CHP Gaziantep Milletvekili Ali Serindağ, emniyet mensuplarının sorunları ve çözümleriyle ilgili olarak şunları söyledi:Birincisi, çalışma koşullarının ağırlığı. Emniyet mensupları, altmış saat her tür sosyal imkânlardan yoksun bir şekilde çalışıyor. Fazla çalışmanın karşılığı olarak da kendilerine herhangi bir sosyal imkân sağlanmamaktadır. Devri iktidarınızda 300'den fazla emniyet mensubu intihar etti. Bu intiharların sebebini mutlaka araştırmalıyız, araştırmalısınız. Çünkü kendi içinde problemli olan, sorunları çözülemeyen bir teşkilatın insanlara hizmet götürmesi, onların huzur ve güvenliğini sağlaması mümkün değildir… Yıllardır istenen ek gösterge, uygulanmıyor. Ek gösterge "Eğitim durumuna göre, diğer kamu görevlilerinde olduğu gibi, 3600 ek gösterge” uygulanmalıdır.
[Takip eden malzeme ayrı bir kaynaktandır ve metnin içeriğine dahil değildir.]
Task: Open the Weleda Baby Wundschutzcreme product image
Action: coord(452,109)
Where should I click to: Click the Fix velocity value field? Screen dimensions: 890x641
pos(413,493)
Polise, birtakım, polislik mesleğiyle ilgili olmayan görevler veriyorsunuz. Pasaport gibi, trafik gibi ve tebligat gibi görevler. Bir de hepinizin gözünün önünde cereyan eden koruma hizmetleri, koruma görevlileriyle ilgili konular…Kişileri tek tek koruyamazsınız. Ancak ülkeyi ve sokağı güvenli hâle getirirseniz insanlar güven içerisinde yaşar. Yoksa tek tek kişileri korumak şekliyle siz toplumda güvenliği sağlayamazsınız. O koruma görevlileri ne yapıyor? Hepinizin gözünün önünde -söylemekten hicap duyuyorum ama kimse kusura bakmasın- emir eri gibi kullanılıyor. Değerli arkadaşlar, paltosunu tutuyor, çantasını taşıyor, telefonunu getiriyor vesaire. Böyle rencide edici, emniyet mensuplarını küçük düşürücü hâl ve hareketlerden hepinizin sakınması lazım.
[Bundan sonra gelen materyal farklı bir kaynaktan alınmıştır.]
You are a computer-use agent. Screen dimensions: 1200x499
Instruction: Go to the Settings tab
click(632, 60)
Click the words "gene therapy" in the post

Emniyet Hizmetleri Disiplin Tüzüğü yıllardır değiştirilmiyor ve Disiplin Tüzüğü'nde kolluk amirlerine gerektiğinden çok daha fazla yetki veriliyor. Kişilere böyle keyfî hareket edecek yetkilerin verilmemesi lazım… Emniyet mensupları, Avrupa Polis Etiği Yönetmeliği'ne uygun olarak eğitilmeli, hizmet içi eğitime önem vermeli. Özlük haklarını göz önünde bulundurulmalıdır.
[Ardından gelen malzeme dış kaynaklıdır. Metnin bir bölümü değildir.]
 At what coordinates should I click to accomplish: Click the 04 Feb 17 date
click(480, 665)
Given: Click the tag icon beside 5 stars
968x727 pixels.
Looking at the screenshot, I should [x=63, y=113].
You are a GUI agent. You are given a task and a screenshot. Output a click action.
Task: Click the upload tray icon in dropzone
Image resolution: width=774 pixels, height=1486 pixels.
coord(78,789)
Personeli göreve alırken objektif davranmazsanız, onları göreve alırken referansa göre, siyasi yakınlıklarına göre, belli bir düşünceye yakınlığına veya uzaklığına göre, mezhebine göre, inancına göre değerlendirirseniz, siz bu teşkilattan verim alamazsınız, bugün içine düştüğünüz duruma düşersiniz. Siz kendinize göre dizayn ettiğinizi düşünüyordunuz ama bir de baktınız ki sizin düşündüğünüz gibi olmamış. Şimdi, başka yollara sapıyorsunuz. Ne yapıyorsunuz? Personeli oradan oraya dağıtıyorsunuz. Bugün görevlendirdiğiniz emniyet mensubunu oradan alarak başka yere görevlendiriyorsunuz. Niye? "Efendim, bunlar paralel yapının mensupları." Oysa bunların hepsi sizin zamanınızda göreve geldi. Bunların hepsine sizin zamanınızda görevler verildi. Ee, siz o zaman müşterek hareket ettiniz, niye şimdi bu uygulamadan vazgeçtiniz?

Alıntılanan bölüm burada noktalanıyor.